La prima gara ufficiale di campionato in assoluto del Taranto a Castellammare di Stabia è addirittura vecchia di quasi 92 anni. Era il 23 febbraio 1930, campionato di Prima Divisione, girone D.
In quella circostanza i campani, denominati all’epoca Stabiese Football Club, si imposero per 2-1 al termine di un match combattutissimo. Gli jonici, alla fine di quel torneo, si classificarono a metà classifica, mentre le “vespe“ chiusero al terz’ultimo posto e, per motivi economici, rinunciarono all’iscrizione, ripartendo pertanto dalla Seconda Divisione.
Il Taranto nel tempo si è consolidato diventando quasi una realtà fissa nel panorama della serie B, massimo campionato disputato. Proprio come la Juve Stabia che dopo la toccata e fuga nel 1952 e anni passati tra Interregionale e serie C è tornata in B nel 2011 e dopo tre stagioni ha riconquistato la cadetteria nel 2019 consolidandosi in Lega Pro dove dal 2015 disputa, sistematicamente i playoff.

La doppia festa nel 2001
Nel corso della lunga storia c’è una sfida tra Juve Stabia e Taranto che è sempre ricordata. Quella nel campionato di serie C2 2000-2001. Le Vespe del presidente Fiore, retrocesse a giugno incredibilmente dalla C1 e il Taranto si sfidano il 6 maggio allo stadio Menti. In palio ci sono obiettivi diversi: alle Vespe di Pierino Cucchi serve ancora qualche punto per la salvezza. Ai pugliesi, invece, manca poco per la promozione in serie C1. Lo stadio Menti vede l’arrivo di oltre duemila tifosi tarantini che riempiono i distinti. Alla fine dei 90’ finisce 0-0 e il risultato permette alle due squadre di festeggiare insieme.
Il Taranto vola in C1 e la Juve Stabia si salva con qualche giornata di anticipo.

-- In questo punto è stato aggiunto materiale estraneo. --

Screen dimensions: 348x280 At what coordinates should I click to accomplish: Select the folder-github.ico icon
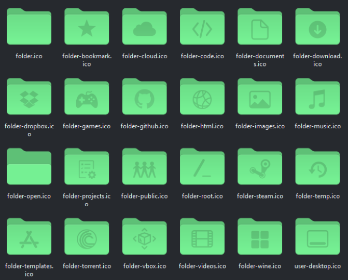pyautogui.click(x=144, y=98)
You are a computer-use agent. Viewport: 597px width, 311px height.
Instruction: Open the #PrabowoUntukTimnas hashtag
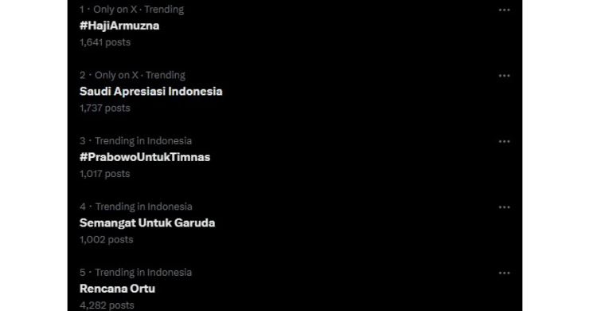(x=145, y=157)
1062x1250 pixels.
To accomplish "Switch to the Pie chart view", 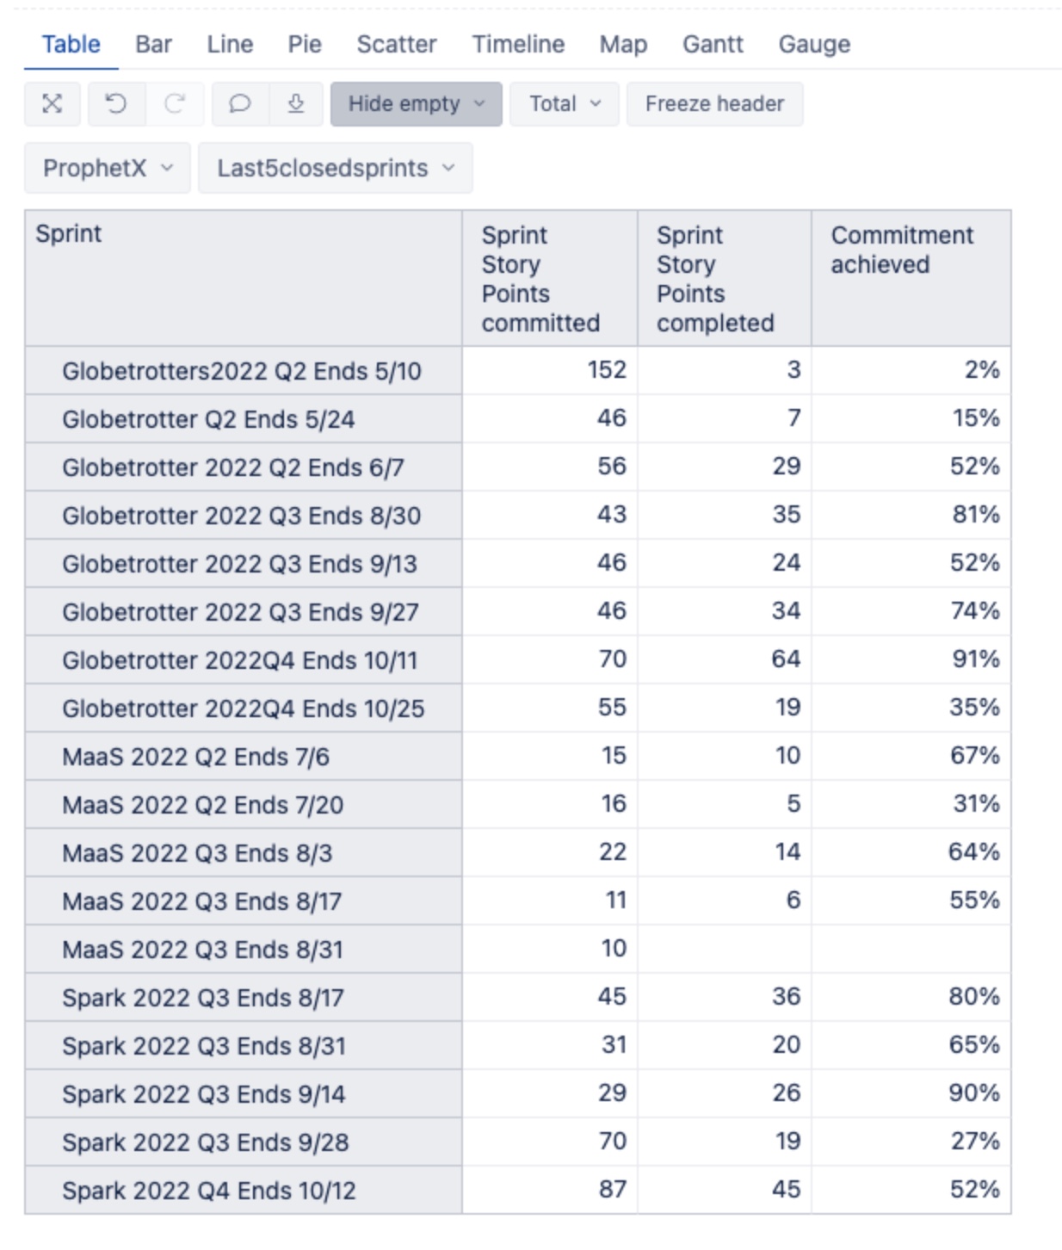I will tap(306, 44).
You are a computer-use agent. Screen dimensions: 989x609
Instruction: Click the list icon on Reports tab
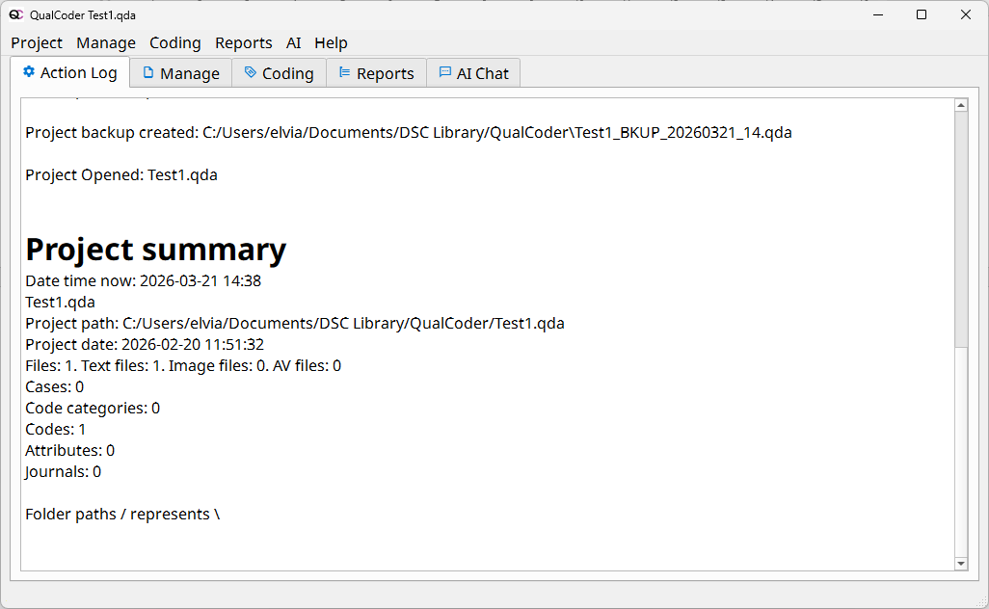344,73
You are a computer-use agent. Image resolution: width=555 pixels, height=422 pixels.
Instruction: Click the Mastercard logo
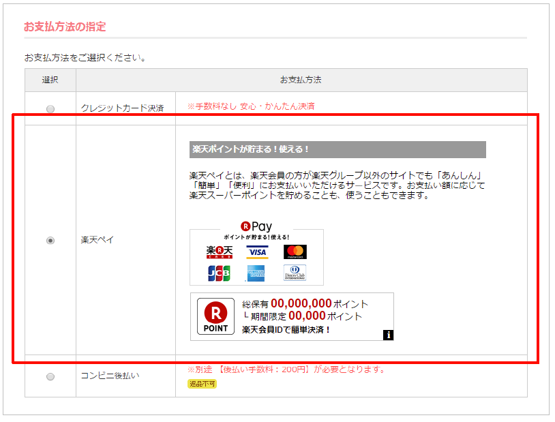pos(295,252)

In quella Juve Stabia spiccava Giuseppe Vives, appena ventenne, scoperta dell’allora ds Ciro Raimondo che da lì a poco sarebbe diventato una colonna del Lecce e del Torino in serie A. Nel Taranto, invece, c’era il bomber Riganò. I suoi gol, nemmeno a dirlo, portarono i pugliesi alla promozione e a Christian servirono per passare alla Fiorentina.